İslam kelime olarak selamete uğramış, selamette olan, güvende ve güven duyulan Arapça slm
kökünden gelmektedir.
İslamiyet ise Allah’a teslim olan, Onun tekliğine ve birliğine inan anlamına gelmektedir.
İlahi kırıntıları bünyesinde taşımasına karşılık büyük ölçüde insan müdahalesine uğrayan ve
Yaratanın iradesi dışına çıkan mevcut Tevrat İlahî olmaktan uzaktır. Bu nedenle yapılan ibadet, inanç
uygulamaları yaradılış amacına ters düşmektedir.
Rivayet ve bazı kaynaklarına göre Hz. Yakup’un 12 çocuğundan biri olan küçük yaştaki oğlu
Yusuf’un kardeşleri tarafından kıskançlık nedeniyle atıldığı kuyudan bir esir tüccarı tarafından kurtarılıp
MÖ. 1400 yılı başlarında Mısır ülkesine getirildi.
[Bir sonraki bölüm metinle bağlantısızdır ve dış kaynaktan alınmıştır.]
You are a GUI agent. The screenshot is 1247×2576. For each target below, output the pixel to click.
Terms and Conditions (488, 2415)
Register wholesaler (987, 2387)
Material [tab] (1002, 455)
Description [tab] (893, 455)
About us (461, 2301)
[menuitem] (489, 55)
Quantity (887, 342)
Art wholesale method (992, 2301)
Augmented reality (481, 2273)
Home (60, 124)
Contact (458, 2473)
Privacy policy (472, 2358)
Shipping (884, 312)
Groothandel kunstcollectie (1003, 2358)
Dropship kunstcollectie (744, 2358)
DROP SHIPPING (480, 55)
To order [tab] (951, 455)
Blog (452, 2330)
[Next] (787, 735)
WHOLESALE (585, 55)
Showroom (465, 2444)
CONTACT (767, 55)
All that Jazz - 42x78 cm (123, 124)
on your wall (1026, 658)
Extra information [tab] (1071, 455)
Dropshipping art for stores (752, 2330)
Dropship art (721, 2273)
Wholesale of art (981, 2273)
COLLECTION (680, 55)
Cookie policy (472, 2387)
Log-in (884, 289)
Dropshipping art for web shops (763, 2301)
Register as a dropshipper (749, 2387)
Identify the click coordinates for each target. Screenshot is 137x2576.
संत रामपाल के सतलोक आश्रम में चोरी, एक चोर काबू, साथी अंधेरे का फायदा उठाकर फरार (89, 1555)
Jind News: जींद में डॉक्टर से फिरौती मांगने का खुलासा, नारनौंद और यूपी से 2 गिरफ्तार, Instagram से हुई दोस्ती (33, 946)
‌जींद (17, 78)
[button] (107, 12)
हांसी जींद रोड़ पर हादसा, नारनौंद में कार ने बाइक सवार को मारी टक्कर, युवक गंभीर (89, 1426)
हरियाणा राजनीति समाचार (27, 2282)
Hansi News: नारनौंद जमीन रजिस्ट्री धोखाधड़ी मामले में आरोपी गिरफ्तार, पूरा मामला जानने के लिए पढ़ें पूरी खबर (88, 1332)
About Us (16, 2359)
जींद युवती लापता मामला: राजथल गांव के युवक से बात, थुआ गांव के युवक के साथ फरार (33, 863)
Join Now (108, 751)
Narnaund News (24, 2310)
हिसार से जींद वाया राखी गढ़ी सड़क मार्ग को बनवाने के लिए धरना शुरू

Zamanın Firavun’u tarafından liyakati görülüp Hz. Yusuf’u yüksek dereceli memurluğa
getirilmesinden sonra İsrailoğulları huzursuzluk çıkardıkları ve bu nedenle zorlu hayat şartları altında
yaşadıkları Arami topraklarını bırakıp, Hz. Yusuf’un mevkiinden yararlanarak gelişmiş Mısır ülkesine
yerleşmeye başladılar. Hz. Musa, Hz. Yusuf’tan bir asır sonra dünyaya geldi. Bir asır içinde Mısır’da
İsrailoğulları çoğaldılar. Mülteci olarak geldikleri bu yerde sayıları artınca huzursuzluk çıkarmaya
başladılar.
İsrailoğulları Tevrattaki Çıkış Kitabı’nda İbranilerin Antik Mısır’da köle olduğu hikâyesi yer
almasına karşılık papirüs kaynakları bunun doğru olmadığını göstermektedir. Onlar tarlalarda ve diğer
işlerde ücret karşılığı işçi ve taş ustası olarak çalıştılar. Köle olarak çalıştırıldıkları iddiaları diğer
insanların onlara acıma duygusunu sömürmeye ve Yahudi birliğini sağlamaya yönelik nesillerin
zihinlere yerleştirilmek içindir.
Diğer taraftan Yahudi din bilginleri nesillerine Mısırlılara karşı düşmanlığı körüklerken, onların
korkularını sömürmeyi amaçlayarak, Yahudi inancına daha sıkı bağlarla bağlanmalarını temin içindir.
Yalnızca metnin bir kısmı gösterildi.